Это была ночная охрана, выставленная нами. Она охраняла улицы, заставу, но главной ее задачей было оберегать здание избирательного участка.

— Кто идет?

— Свой! Свой!

— А если ты свой, почему удираешь?

Прогремел выстрел. Еще один… И все снова затихло. Только собаки продолжали надрываться где-то на окраине села.

Как непохожи друг на друга человеческие голоса. Впрочем, ведь и собаки тоже лают по-разному. Одни — хриплым, тяжелым лаем, другие — дискантом.

— Кто это стрелял? — встревоженно спросил я.

— А-а, ребята забавляются. Выдали им винтовки и патроны, вот они и развлекаются.

— Кто кричал?

— Они же и кричали. Шутя перекликаются друг с другом. А потом стреляют наугад. В небо. В дождь. Пугают собак. Еще и двух лет не прошло, как война кончилась. Люди привыкли к выстрелам.

Это верно. Война приучила людей не только к выстрелам. Война приучила всех к смерти. К внезапной, насильственной смерти. Как странно, подумал я, всего несколько часов назад Гынж убил двух человек; пусть они бандиты, но ведь люди все-таки. А мы их уже забыли.

Мы выжили, а те двое погибли. Мы только взглянули на них. Взглянули без всякой жалости. И даже не накрыли их ветками от дождя. Да и зачем мы стали бы это делать? Мертвым ведь дождь не страшен.

Дождь усиливался. И вместе с ним усилился ветер. Озябнув, мы вошли в примарию. Нотариус показал нам на стол. Там стоял кувшин с вином и лежала темная краюха хлеба. Он принес все это для нас.

— Вы уж меня извините, товарищи, ничего другого я достать не смог. Это весь ужин. Конечно, будь жив Мардаре, он бы что-нибудь придумал. Товарищ Мардаре знал всех, и все его знали. Товарищ Мардаре что-нибудь бы придумал. Он всегда находил выход из любого положения…

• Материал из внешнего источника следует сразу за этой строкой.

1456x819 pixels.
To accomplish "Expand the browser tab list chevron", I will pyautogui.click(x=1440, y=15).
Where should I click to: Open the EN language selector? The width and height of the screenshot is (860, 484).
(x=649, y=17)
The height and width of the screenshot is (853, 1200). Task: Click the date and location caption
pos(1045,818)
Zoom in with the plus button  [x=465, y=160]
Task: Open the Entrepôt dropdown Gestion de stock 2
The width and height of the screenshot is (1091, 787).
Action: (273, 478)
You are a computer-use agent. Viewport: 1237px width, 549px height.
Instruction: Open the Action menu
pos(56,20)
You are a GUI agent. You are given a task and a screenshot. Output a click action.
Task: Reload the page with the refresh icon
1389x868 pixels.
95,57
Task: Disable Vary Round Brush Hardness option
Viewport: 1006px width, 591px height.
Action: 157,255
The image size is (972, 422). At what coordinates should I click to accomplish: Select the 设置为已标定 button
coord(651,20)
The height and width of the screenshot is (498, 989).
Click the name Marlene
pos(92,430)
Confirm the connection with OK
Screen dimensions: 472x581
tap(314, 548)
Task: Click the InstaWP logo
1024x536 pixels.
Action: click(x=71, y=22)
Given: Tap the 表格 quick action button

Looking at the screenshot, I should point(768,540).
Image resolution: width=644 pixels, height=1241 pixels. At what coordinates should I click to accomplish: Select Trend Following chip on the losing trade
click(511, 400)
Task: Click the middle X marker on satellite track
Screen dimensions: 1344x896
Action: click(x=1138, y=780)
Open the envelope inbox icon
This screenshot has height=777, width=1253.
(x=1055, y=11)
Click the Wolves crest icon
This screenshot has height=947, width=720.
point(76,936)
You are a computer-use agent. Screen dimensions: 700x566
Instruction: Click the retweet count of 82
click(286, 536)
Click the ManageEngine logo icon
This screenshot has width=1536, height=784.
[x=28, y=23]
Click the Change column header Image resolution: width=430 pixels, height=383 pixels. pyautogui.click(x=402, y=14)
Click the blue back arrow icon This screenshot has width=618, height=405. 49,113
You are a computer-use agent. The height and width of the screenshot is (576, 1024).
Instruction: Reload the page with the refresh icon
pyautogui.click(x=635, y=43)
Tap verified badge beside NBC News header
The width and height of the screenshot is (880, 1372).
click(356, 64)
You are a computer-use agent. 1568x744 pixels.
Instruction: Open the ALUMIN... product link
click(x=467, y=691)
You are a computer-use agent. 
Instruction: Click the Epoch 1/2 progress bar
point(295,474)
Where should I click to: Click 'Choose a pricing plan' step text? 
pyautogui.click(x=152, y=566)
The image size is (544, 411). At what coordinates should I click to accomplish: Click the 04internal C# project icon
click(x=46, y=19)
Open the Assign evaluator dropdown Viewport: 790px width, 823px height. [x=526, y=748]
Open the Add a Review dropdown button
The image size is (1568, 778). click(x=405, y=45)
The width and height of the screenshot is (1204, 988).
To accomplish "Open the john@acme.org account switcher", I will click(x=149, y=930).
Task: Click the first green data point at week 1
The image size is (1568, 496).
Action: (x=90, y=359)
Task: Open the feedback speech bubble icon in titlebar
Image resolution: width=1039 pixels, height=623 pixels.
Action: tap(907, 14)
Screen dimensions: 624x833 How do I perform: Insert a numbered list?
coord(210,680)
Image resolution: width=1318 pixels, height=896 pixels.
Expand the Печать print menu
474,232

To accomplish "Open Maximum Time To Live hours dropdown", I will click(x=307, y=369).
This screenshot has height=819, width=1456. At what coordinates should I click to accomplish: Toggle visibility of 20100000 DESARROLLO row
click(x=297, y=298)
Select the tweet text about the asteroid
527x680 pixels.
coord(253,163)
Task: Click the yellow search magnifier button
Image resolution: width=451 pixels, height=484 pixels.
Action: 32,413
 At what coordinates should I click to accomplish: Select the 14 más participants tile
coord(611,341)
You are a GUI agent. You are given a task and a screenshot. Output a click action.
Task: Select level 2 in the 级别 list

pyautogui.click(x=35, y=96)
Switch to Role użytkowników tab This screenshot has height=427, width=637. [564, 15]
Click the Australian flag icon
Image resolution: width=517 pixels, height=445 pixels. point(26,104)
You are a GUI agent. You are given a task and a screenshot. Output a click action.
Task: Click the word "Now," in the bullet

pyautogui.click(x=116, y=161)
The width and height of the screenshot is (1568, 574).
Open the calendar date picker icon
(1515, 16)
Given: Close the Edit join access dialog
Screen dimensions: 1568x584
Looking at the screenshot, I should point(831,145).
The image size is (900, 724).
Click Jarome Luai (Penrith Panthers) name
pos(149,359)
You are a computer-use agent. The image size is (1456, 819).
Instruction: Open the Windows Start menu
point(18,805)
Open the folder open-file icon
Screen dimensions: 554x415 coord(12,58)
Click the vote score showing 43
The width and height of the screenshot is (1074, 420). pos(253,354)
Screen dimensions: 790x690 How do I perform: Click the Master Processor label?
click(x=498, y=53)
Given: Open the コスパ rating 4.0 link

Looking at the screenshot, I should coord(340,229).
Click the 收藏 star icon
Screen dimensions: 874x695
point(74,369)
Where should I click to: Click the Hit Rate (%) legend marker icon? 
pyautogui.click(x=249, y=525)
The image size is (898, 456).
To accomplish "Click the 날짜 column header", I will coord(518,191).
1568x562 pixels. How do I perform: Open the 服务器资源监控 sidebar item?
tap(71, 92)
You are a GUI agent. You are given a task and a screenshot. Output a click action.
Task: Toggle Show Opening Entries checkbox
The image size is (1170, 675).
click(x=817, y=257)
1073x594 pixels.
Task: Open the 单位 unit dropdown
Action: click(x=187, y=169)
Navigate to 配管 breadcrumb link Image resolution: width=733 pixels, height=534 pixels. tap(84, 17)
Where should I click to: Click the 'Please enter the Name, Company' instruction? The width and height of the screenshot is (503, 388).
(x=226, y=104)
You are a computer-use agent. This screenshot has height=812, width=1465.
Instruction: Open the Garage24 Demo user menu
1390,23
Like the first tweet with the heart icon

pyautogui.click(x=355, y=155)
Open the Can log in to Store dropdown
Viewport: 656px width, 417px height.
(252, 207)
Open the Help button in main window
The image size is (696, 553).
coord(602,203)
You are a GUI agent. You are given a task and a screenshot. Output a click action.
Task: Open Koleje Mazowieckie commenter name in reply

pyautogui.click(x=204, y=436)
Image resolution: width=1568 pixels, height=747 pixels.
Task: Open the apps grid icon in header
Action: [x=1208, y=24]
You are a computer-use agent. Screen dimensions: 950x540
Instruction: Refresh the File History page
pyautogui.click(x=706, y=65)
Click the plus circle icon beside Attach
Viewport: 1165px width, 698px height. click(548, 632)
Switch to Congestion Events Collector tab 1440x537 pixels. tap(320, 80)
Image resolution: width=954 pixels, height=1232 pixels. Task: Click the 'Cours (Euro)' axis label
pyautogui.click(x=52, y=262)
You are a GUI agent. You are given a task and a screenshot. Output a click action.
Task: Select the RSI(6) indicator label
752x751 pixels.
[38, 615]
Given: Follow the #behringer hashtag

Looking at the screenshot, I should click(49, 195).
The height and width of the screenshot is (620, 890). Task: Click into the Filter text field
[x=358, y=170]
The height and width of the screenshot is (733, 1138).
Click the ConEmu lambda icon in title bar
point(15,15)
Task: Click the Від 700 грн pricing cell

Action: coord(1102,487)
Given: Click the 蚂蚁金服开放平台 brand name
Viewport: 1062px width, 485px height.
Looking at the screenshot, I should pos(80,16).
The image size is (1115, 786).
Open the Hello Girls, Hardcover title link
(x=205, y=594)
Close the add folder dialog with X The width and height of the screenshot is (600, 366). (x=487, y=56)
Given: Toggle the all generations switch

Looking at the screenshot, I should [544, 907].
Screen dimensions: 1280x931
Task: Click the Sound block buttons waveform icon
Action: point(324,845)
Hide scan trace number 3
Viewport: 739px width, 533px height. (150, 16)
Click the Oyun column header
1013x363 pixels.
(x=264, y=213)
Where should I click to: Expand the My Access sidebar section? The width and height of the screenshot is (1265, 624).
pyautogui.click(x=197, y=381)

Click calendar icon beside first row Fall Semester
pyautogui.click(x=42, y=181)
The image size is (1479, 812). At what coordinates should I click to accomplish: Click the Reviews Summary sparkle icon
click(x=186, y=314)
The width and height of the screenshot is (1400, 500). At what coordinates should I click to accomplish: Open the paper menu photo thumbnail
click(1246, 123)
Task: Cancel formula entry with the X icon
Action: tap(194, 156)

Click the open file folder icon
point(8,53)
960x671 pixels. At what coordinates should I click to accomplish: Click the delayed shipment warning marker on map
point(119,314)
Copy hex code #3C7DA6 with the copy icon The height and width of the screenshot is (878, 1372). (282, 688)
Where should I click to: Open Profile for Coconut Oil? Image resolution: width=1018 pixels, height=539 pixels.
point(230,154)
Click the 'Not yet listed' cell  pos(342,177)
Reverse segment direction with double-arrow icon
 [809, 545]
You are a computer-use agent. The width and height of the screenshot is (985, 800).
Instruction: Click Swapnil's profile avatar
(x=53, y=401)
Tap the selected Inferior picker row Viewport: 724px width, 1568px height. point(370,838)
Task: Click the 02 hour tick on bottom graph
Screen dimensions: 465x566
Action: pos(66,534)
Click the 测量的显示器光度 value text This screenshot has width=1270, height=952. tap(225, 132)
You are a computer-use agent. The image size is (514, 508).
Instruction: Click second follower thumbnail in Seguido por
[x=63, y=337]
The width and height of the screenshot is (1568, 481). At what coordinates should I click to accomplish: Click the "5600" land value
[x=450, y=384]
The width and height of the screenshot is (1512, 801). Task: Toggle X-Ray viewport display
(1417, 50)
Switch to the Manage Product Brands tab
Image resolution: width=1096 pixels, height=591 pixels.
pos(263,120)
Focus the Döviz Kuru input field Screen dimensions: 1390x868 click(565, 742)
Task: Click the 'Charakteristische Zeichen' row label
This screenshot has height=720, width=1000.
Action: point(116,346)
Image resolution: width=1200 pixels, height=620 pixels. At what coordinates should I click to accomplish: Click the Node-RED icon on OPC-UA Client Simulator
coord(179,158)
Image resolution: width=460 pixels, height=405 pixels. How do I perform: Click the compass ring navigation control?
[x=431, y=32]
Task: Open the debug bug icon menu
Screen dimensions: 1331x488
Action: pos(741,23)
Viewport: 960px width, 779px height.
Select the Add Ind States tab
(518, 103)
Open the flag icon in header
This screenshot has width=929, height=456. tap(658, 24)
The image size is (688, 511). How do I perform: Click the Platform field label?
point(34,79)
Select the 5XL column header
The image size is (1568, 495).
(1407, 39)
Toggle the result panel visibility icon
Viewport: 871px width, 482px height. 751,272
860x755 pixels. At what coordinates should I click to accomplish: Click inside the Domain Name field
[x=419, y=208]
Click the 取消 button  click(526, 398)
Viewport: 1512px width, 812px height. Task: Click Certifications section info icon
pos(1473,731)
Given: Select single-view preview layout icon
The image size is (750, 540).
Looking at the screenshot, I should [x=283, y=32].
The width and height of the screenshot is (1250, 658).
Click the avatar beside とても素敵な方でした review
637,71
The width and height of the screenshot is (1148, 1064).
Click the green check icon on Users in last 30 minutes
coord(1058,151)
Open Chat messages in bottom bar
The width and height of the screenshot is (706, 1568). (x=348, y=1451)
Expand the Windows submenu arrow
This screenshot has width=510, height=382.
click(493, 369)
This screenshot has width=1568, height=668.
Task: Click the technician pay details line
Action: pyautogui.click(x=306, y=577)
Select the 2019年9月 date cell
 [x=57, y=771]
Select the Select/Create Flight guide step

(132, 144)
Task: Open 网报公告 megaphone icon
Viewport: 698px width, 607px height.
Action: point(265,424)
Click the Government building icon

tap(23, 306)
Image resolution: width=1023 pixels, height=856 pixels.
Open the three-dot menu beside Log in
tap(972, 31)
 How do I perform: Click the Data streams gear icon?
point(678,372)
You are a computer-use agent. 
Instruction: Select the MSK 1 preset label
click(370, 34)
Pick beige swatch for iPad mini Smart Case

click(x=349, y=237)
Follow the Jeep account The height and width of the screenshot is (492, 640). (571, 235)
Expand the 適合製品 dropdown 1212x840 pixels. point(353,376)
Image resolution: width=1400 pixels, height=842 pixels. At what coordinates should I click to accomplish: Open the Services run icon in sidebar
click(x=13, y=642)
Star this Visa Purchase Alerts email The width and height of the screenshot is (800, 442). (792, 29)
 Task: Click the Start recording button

Гынж нетерпеливо перебил его:

— Послушай! Мне тоже жаль, что товарищ Мардаре умер. Мне жаль, что он умер такой ужасной смертью. И мне жаль, что он оставил вдову и семерых детей. Но вы все говорите о нем так, как будто он был пуп земли. Незаменимых людей нет! Ни одного человека! Примарь Мардаре умер. Что поделаешь! Он умер, его похоронили. Ну и пора перестать толковать об этом без конца. Выберите себе другого примаря, который будет не хуже вашего Мардаре. Или даже еще лучше его.

Нотариус вздохнул:

— Не так-то легко найти такого человека, как Мардаре. Хорошие люди редки. Ой как редки.

Гынж рассердился:

— А мы для этого и придали к власти, чтобы хороших людей стало больше. Чтобы все стали хорошими людьми. Все…

— А вы, вот вы, товарищ… Если вы так хотите, чтобы все люди стали хорошими, почему бы вам не начать с самого себя?

Этот вопрос застал Гынжа врасплох. Он даже растерялся:

— То есть как это? Я плохой? А чем это я плох? С чего вы взяли, что я плох?

— Вот вы сегодня убили двоих. Одним махом угробили двух человек.